§ **Selected excerpt**

• • • •

Locally advanced prostate cancer has traditionally meant the presence of extracapsular disease (stage T3 or T4) and logically has been a key variable relating to prognosis. However, with the expansion of diagnostic techniques and maturation of post-treatment cohorts in research, a more complete and complex picture has unfolded. In 1998, Anthony V. D’Amico, MD, published a landmark study in which patients were categorized as low, intermediate, or high risk based on multiple variables.

Patients considered “high-risk” presented with stage T2c or higher, had PSA levels greater than 20 mg/mL, or had Gleason score (histopathologic types on biopsy) of 8 to 10 (JAMA. 1998;280:969-974). Clearly, some patients with evidence of aggressive tumor activity (either high serum PSA and/or high-grade tumor cell type) tended to progress despite low staging (i.e., intracapsular tumors, stage T1-T2).

There is little agreement in the scientific community as to what constitutes or predicts locally advanced disease. In the past 15 years, definitions have included combinations of tumor stage, Gleason score and PSA, MRI findings, nomograms, PSA velocity, PSA doubling time, and various combinations of these. At least 11 different inclusion criteria are being used in current clinical trials of “locally advanced prostate cancer.”(http://www.clinicaltrials.gov).

We should strive for a consensus in defining locally advanced disease. This would render future clinical research more comprehensible and allow us to better steer prostate cancer patients through their sometimes dizzying maze of therapeutic options.

Prognostic tables and nomograms

Pre- and post-treatment tables and nomograms allow for the integration of multiple clinical variables and prediction of pathological staging for prostate cancer patients. While these are useful tools to clinicians and patients for judging risk of progression and guiding treatment planning, clinicians should remember that every patient is unique. When it comes to an individual patient, odds calculations are educated guesses.

Originally based on the work of Alan W. Partin, MD, and Patrick C. Walsh, MD, the Partin Tables were most recently updated in 2001 and incorporate PSA, clinical staging, and biopsy Gleason grade to stage clinically localized disease. They are derived from data acquired from more than 5,000 patients who underwent radical prostatectomy at Johns Hopkins, and then validated by data from a similar cohort of more than 2,400 patients treated at the Mayo Clinic (www.urotoday.com).

• • • •

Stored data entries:
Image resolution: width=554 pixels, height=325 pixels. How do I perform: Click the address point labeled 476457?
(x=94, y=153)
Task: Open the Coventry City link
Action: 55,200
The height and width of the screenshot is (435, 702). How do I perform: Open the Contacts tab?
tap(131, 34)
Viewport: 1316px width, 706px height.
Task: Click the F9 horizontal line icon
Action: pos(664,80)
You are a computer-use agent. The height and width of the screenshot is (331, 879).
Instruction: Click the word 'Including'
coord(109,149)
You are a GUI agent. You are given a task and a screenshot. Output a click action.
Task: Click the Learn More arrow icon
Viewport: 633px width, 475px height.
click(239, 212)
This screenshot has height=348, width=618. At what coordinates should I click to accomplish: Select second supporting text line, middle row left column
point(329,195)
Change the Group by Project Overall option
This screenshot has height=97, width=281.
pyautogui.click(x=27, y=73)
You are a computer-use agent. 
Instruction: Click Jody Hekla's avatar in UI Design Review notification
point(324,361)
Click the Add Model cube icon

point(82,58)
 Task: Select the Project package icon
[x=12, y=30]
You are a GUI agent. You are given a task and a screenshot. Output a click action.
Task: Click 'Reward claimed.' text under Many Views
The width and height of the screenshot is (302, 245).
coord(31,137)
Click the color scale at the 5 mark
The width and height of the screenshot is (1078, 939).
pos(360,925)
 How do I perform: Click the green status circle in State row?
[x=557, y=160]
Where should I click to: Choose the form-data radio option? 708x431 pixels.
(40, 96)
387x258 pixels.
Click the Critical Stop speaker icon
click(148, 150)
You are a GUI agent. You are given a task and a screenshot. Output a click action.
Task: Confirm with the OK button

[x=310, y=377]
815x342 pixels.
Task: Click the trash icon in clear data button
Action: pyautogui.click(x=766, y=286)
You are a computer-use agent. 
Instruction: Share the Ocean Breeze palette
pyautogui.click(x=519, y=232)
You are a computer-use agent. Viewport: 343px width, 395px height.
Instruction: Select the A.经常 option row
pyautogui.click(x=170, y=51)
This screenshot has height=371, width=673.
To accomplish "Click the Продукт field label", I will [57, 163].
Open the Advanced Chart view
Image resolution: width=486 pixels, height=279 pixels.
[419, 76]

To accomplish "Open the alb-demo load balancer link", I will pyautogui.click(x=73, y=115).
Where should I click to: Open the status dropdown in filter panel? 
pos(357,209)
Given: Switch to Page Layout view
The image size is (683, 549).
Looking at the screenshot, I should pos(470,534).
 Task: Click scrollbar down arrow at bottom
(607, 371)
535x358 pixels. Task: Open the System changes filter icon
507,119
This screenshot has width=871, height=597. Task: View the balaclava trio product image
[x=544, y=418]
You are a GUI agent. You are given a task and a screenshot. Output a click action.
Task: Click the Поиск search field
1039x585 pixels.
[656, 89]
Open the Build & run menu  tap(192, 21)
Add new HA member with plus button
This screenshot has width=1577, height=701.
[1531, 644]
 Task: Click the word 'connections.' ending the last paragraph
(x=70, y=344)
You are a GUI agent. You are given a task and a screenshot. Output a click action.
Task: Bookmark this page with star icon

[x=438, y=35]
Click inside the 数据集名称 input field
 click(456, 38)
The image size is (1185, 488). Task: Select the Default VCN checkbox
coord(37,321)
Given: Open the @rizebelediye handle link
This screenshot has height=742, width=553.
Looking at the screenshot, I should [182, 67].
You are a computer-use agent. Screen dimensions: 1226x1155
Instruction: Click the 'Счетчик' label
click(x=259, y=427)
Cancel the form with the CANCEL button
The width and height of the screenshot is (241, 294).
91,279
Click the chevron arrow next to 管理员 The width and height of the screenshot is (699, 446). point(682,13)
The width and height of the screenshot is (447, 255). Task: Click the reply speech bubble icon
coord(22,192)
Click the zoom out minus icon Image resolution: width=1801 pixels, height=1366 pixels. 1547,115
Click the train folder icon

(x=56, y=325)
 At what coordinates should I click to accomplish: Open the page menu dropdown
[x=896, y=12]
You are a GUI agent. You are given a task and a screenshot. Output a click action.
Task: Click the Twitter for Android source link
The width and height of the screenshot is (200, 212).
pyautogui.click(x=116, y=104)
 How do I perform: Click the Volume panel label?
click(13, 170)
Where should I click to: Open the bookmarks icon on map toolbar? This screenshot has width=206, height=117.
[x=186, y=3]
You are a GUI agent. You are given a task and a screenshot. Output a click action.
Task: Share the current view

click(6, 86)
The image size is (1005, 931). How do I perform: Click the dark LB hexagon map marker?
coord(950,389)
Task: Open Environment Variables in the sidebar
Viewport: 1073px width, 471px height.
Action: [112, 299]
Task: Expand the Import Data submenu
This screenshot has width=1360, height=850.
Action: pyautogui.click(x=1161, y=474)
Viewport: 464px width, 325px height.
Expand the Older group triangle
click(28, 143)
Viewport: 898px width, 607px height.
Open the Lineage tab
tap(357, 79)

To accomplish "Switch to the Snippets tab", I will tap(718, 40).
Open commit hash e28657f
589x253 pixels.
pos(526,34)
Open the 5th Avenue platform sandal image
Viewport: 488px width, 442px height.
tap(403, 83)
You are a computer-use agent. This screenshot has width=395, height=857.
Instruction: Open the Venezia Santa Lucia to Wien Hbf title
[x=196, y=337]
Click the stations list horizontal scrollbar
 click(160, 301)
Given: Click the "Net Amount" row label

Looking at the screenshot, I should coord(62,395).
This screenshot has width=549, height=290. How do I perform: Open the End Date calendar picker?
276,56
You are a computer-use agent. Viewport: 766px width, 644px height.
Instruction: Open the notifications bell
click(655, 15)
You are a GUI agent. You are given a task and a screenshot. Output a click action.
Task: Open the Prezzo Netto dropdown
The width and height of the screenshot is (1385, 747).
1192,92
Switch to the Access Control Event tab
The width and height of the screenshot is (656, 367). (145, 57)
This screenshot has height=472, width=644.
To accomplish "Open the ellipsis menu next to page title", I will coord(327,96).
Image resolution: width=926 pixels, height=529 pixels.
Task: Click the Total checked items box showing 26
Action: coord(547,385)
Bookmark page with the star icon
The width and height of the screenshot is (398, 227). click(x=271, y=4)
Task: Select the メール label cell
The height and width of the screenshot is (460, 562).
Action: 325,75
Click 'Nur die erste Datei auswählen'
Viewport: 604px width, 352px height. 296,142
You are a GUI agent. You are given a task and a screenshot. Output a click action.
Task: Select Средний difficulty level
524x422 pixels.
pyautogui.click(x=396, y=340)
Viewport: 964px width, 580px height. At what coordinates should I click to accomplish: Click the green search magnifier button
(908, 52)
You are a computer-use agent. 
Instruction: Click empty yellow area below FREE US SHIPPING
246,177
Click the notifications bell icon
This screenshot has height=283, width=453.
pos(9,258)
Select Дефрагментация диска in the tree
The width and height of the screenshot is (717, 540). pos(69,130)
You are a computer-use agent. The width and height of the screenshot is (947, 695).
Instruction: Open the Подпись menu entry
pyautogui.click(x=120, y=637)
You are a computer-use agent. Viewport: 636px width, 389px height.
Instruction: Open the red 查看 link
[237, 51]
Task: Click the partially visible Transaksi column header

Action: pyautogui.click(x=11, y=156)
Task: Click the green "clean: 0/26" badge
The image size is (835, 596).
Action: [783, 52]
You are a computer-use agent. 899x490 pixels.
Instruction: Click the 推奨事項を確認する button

• • • •

§ **Tasks to complete**
(1) Which physicians are named in the prostate cancer excerpt?
(2) Can you set down, word for word, the stretch of the prostate cancer excerpt from "Locally advanced prostate cancer has" through "on multiple variables."?
(3) According to the prostate cancer excerpt, why should there be a consensus in defining locally advanced disease?
This data has no connection to the prostate cancer excerpt.

§ **Answers in order**
(1) Anthony V. D’Amico, MD; Alan W. Partin, MD; Patrick C. Walsh, MD

(2)
Locally advanced prostate cancer has traditionally meant the presence of extracapsular disease (stage T3 or T4) and logically has been a key variable relating to prognosis. However, with the expansion of diagnostic techniques and maturation of post-treatment cohorts in research, a more complete and complex picture has unfolded. In 1998, Anthony V. D’Amico, MD, published a landmark study in which patients were categorized as low, intermediate, or high risk based on multiple variables.

(3) A consensus would make future clinical research more comprehensible. It would also allow clinicians to better steer prostate cancer patients through their sometimes dizzying maze of therapeutic options.